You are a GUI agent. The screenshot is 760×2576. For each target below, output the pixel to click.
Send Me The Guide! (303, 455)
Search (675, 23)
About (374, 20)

==

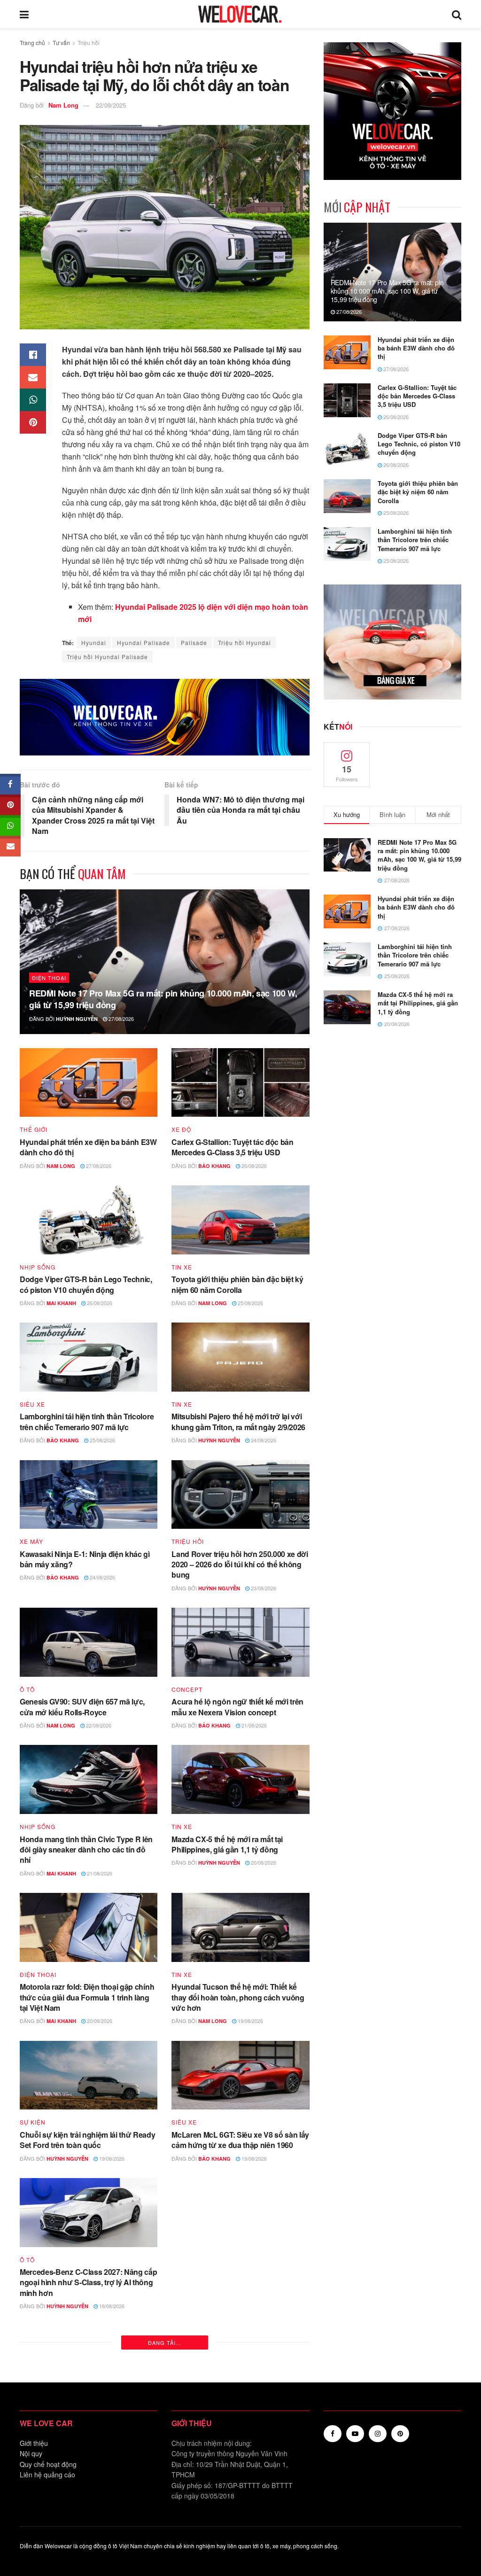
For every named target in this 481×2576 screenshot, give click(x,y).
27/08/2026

(Task details)
Produce a word-for-word copy of everything above from the line holding "You are a GUI" down to the line holding "About (374, 20)", with both of those lines kept.

(Answer section)
You are a GUI agent. The screenshot is 760×2576. For each target below, output the pixel to click.
Send Me The Guide! (303, 455)
Search (675, 23)
About (374, 20)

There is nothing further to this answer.